Current Research and Scholarly Interests
Vaccines are among the most significant achievements in biomedical science, leading to the eradication of smallpox and targeting infectious agents like polio, measles, and rubella for elimination. Despite these successes, creating vaccines for some critical infectious diseases remains challenging. Our research focuses on eliciting antibody-mediated immune responses with vaccines. While monoclonal antibodies (mAbs) can offer broad protection against diseases like HIV-1, pandemic influenza, and Ebola virus, creating vaccines that induce similar antibody properties has been elusive. Accordingly, a major goal of our research is to devise protein-engineering strategies to enable immunofocusing – the creation of vaccines capable of eliciting an antibody response against a targeted epitope.
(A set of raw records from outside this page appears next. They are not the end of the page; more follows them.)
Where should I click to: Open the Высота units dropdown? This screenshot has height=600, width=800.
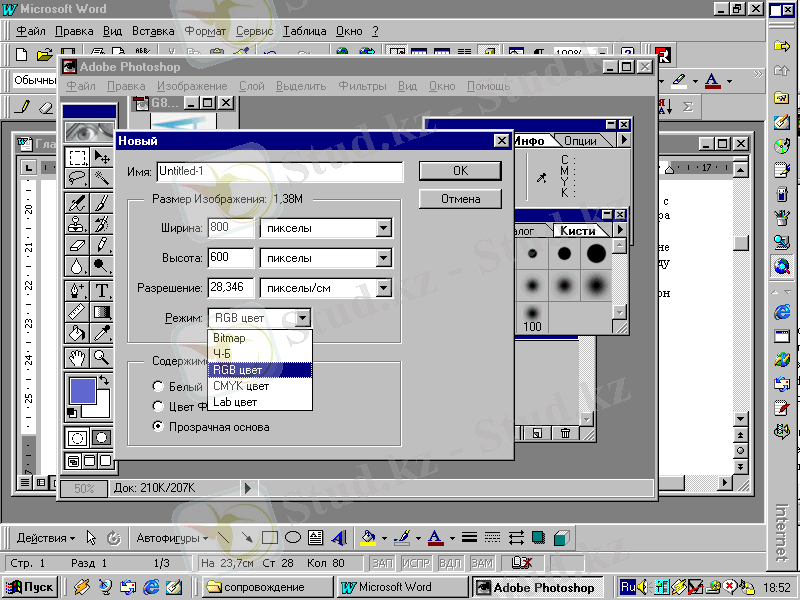(x=383, y=259)
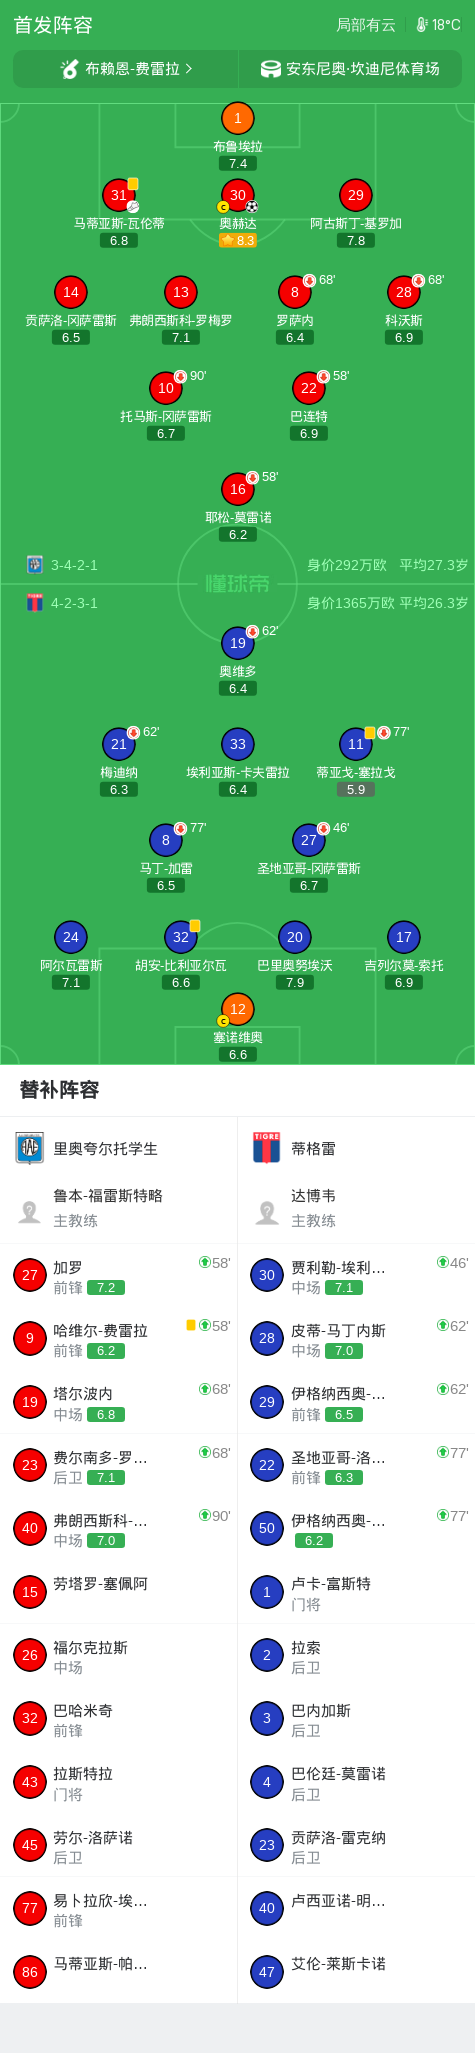
Task: Select the 3-4-2-1 formation row
Action: 237,565
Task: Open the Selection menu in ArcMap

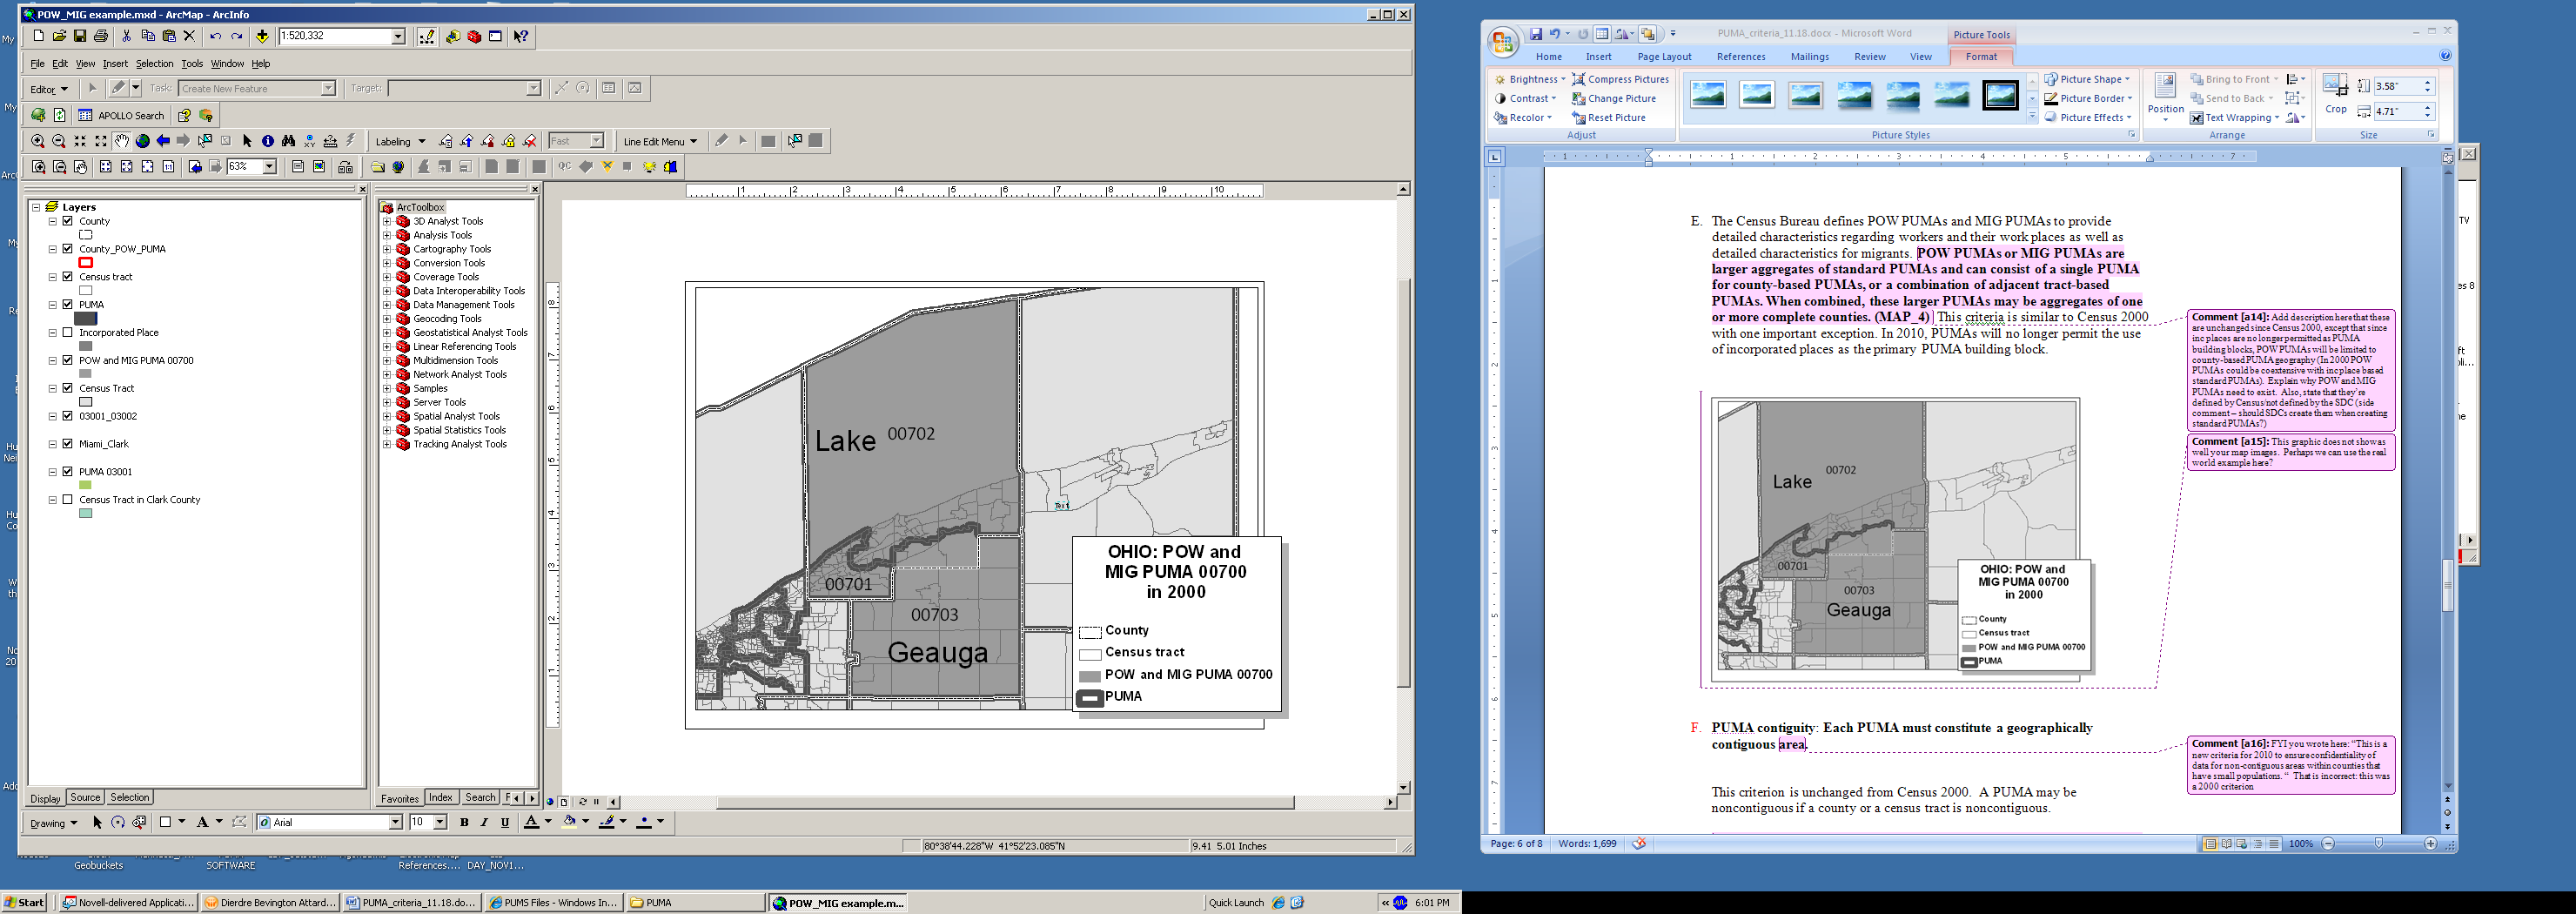Action: [154, 63]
Additionally, we complement our experimental efforts with machine learning algorithms to reconstruct protein evolution landscapes, predicting evolutionary velocity. This approach aids in guiding artificial evolution and enhancing antibody affinity maturation using protein sequence data alone. While our work established the effectiveness of language models to guide evolution using sequence alone, a protein's function is inherently linked to its structure. By incorporating structural information with an inverse-folding informed language model, we generalize the approach to protein complexes, and demonstrate substantial gains in predictive capabilities, enabling efficient antibody and protein engineering. These results lay the groundwork for more potent and resilient vaccine and therapeutic design.